Aisling Shepherd is not enjoying her teen years at all. She is struggling with being abandoned by her father, missing her hard-working mother, being isolated or bullied at school. When Aisling begins to dream of a different world, she rediscovers her father and learns the truth about why he left.
Aisling must grow up quickly. She learns about the crucial role her family plays, about her special powers, and about the life-changing choice she will have to make.
Theme of the Book
Shepherds Awakening is a bitter-sweet coming of age story that combines personal growth and personal loss and love and abandonment. It is not only a story of growing up but of finding a role that stresses doing good to others.
What I Liked About the Story
The picture Mr. Connolly paints of Aisling Shepherd is not a pleasant one. She is not a very likeable character at the beginning of the novel. But she is a very true to life, understandable girl. Aisling distrusts herself; she is afraid to speak up in class; she knows she is not one of the ‘cool kids’. She sometimes wonders is she is the reason her father abandoned the family. Aisling is bullied by the mean girls in her school and ignored or laughed at by everyone else.
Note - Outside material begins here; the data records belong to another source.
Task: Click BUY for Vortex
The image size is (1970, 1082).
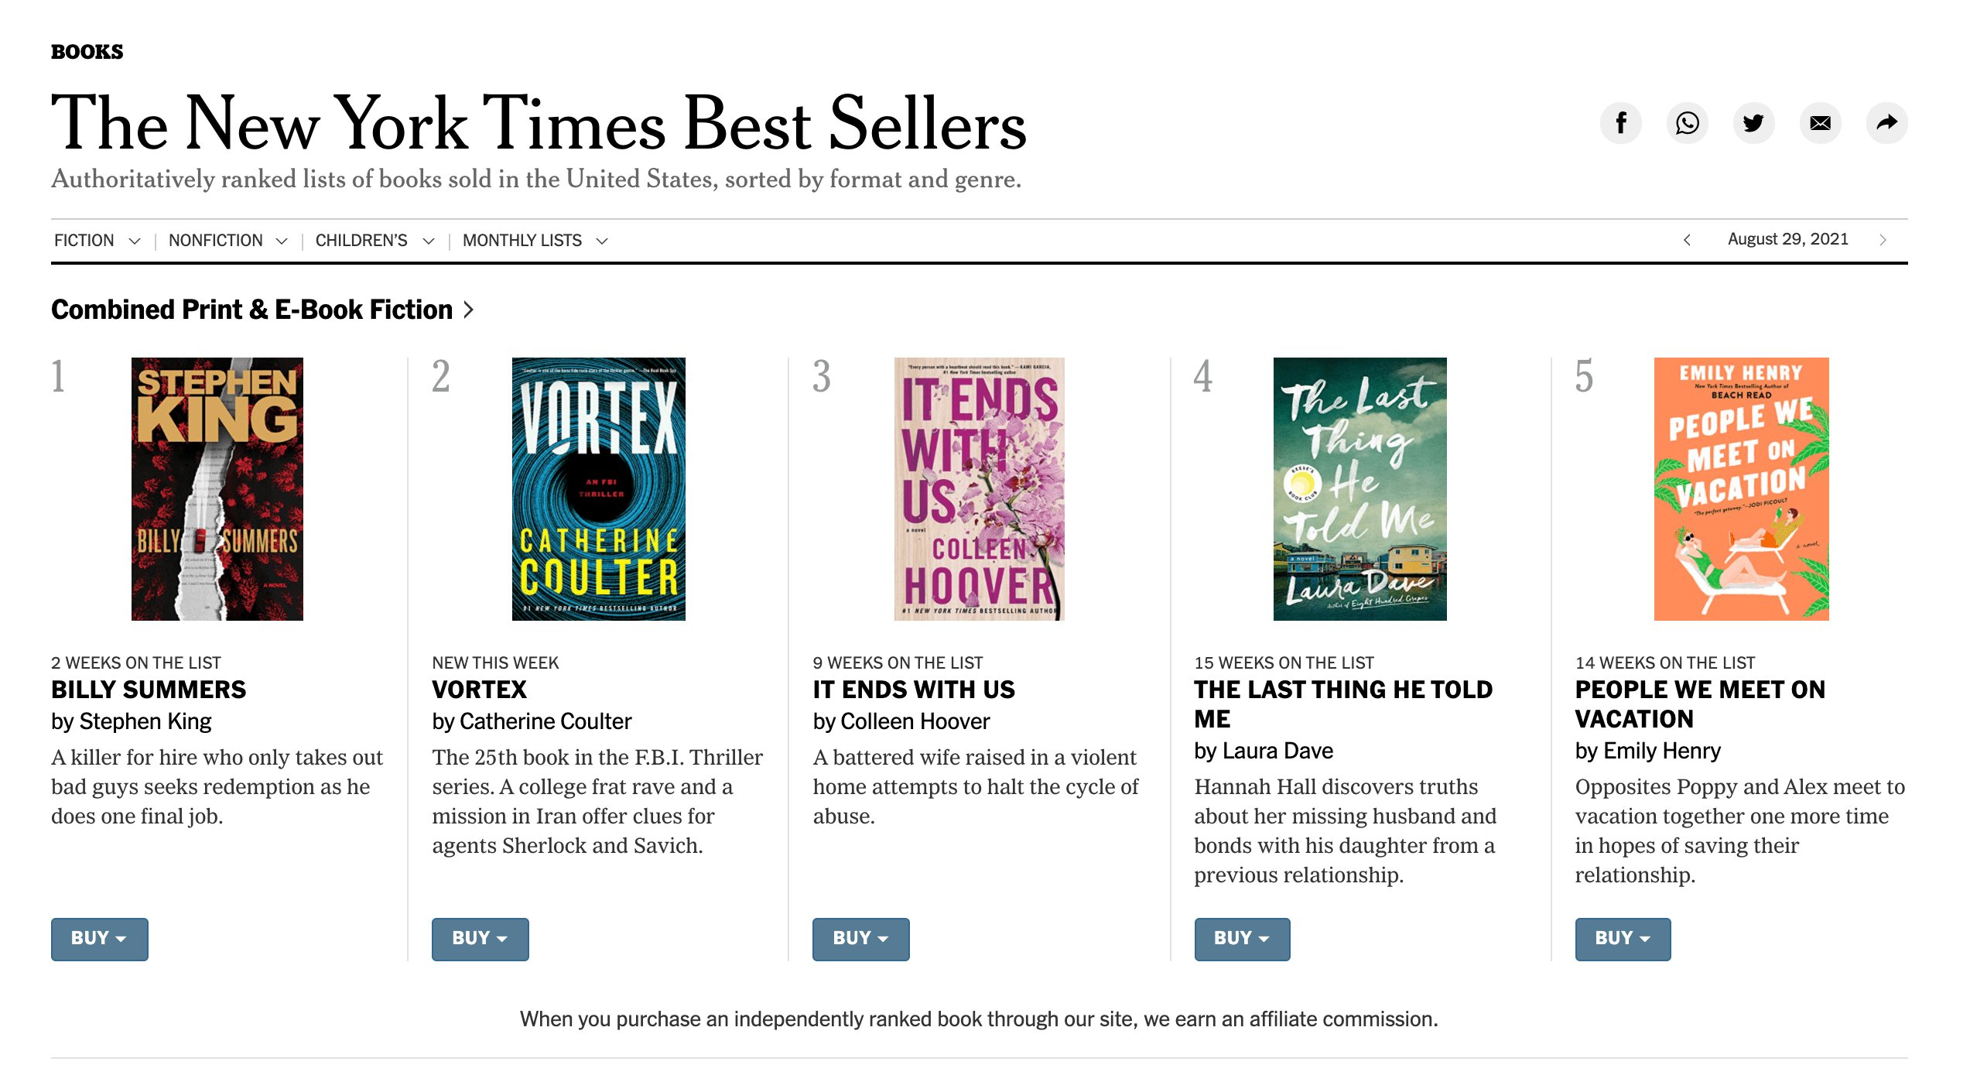Action: point(480,939)
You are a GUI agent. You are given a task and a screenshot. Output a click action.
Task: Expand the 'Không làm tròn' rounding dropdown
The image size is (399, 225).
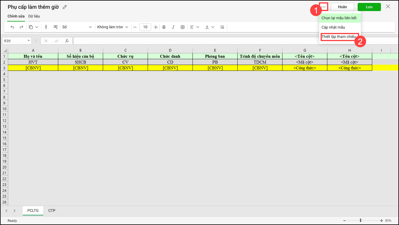[112, 27]
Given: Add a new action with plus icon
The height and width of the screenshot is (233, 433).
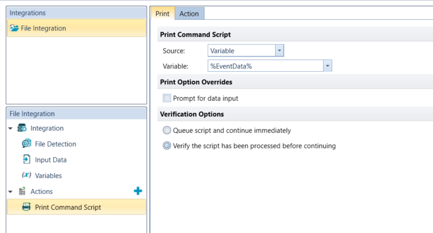Looking at the screenshot, I should click(138, 191).
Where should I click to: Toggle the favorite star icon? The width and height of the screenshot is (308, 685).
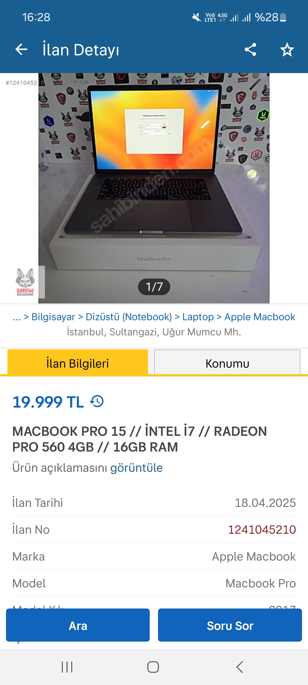pos(287,50)
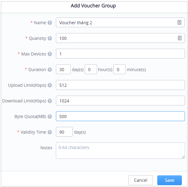The image size is (188, 187).
Task: Focus the Download Limit field
Action: click(x=120, y=101)
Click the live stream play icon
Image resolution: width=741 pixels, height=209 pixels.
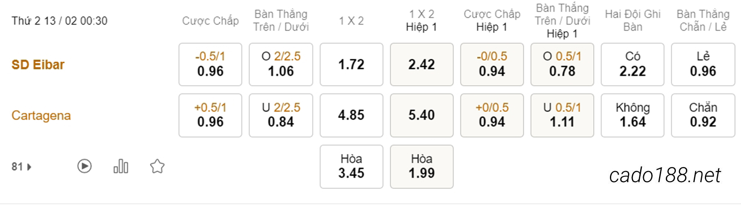[x=84, y=166]
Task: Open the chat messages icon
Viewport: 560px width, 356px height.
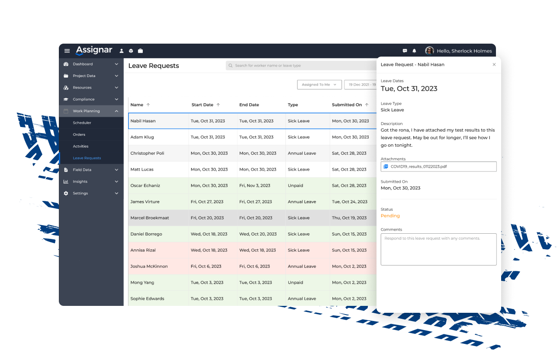Action: click(x=404, y=51)
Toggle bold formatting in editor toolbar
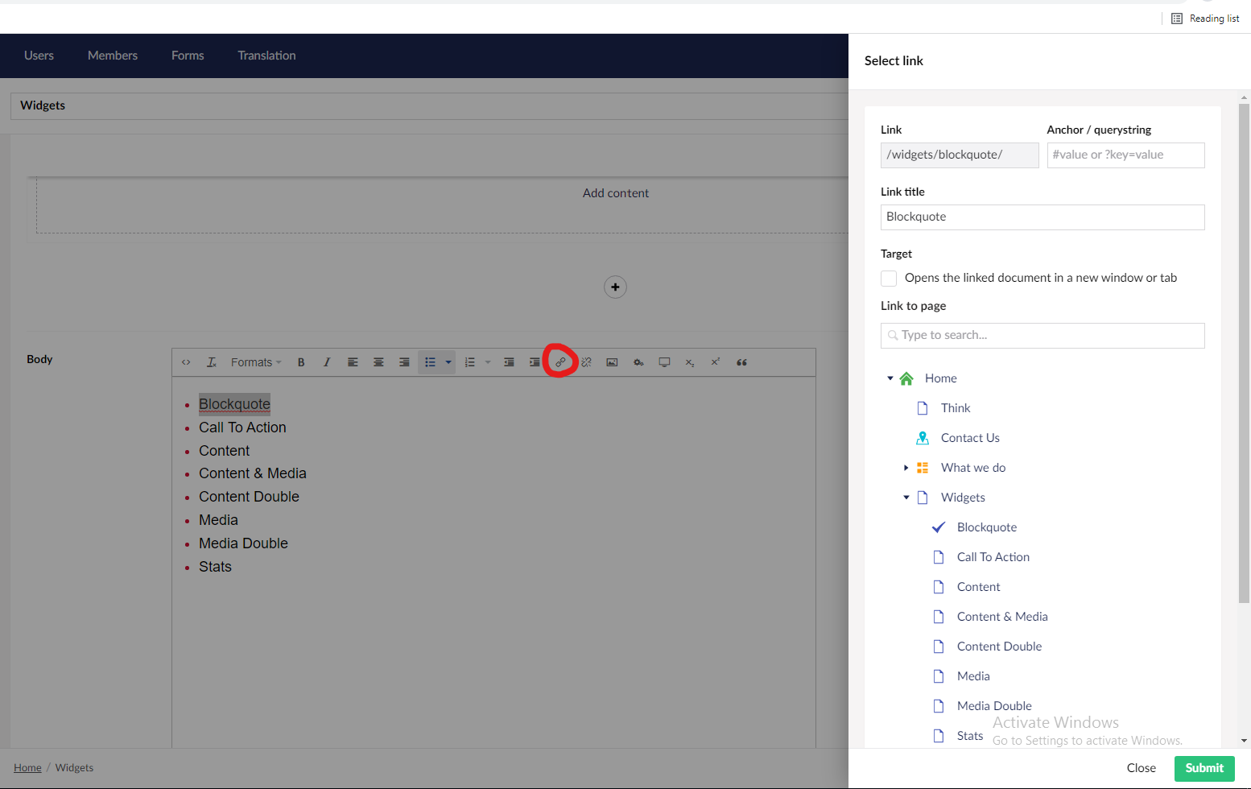This screenshot has height=789, width=1251. 301,362
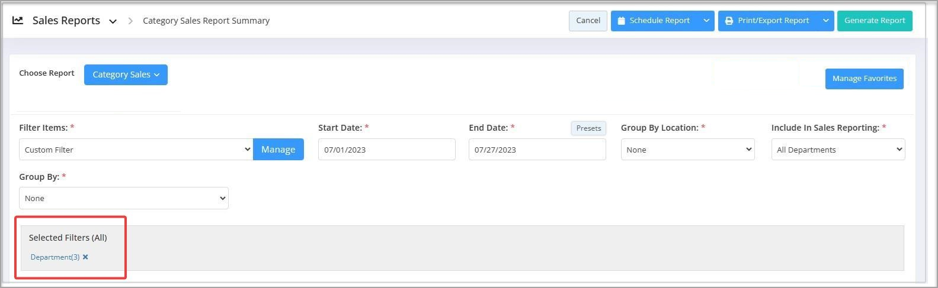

All of this is the background to Aisling’s character when she first visits Limbo, the strange and wonderful world she finds in her dreams. Knowing her as we do, we can easily understand her reactions to finding her father, to discovering the new powers she has, and to dealing with the choices she must make.
The choices Aisling makes are a major part of the story. First, she must decide whether or not to forge a new relationship with her father. Then, later in the story, she is confronted with a suggestion from Jake, the coolest guy in school, that she become his ‘secret’ girlfriend. Finally, she has the most difficult decision to make: whether or not to accept the mission of the Shepherd family. In two of these situations, Aisling makes the expected choice, but in the third she makes a choice that will make readers shake their heads. While we can understand why she makes her choice, we can only think that it is a terrible decision.
The descriptions of Limbo are breathtaking. Readers can see what Aisling sees and feel what she feels. While the existence of Limbo may strain credulity, the way Mr. Connelly has written about it makes it believable in the context of the novel. The idea of Limbo as an introduction to the afterlife has its roots in Christian theology. Historically, Limbo was divided into two parts: in one part, souls had the chance to ascend to heaven; in the second part, souls were condemned to an eternal half-life. Mr. Connelly has followed this scheme in his description of Limbo. While this may not appeal to those who follow Christian teachings closely, the device is perfect for the plot of the story.
What I Didn’t Like About the Story
Some of the people stuck in Limbo have, for some unexplained reason, missed their opportunity to cross into a permanent afterlife. These people are preyed upon by “shades”. The presence of shades is not a bad idea, but the first thing this reader thought of was the Dementors from the Harry Potter series. The two creatures are too similar and any Harry Potter fan will recognize the Dementors immediately. I found this similarity to be a definite weak point in an otherwise strong story.
At one point in Shepherds Awakening, Aisling takes it upon herself to guide various souls into the afterlife. She handles three transitions and, as expected, one goes well, one is very hard for her, and the third is vicious. This series of interactions felt forced, as if the author wanted to underline the way Limbo and the Shepherds work all at once.
Shepherds Awakening is an award-winning independent novel. It deserves the award it has won despite the minor weak points in the plot. In addition, this book is awarded the One Stop Fiction Book Award. Shepherds Awakening is not too frightening for younger readers and will also interest adults. Many young readers will be able to identify with Aisling’s personality and problems.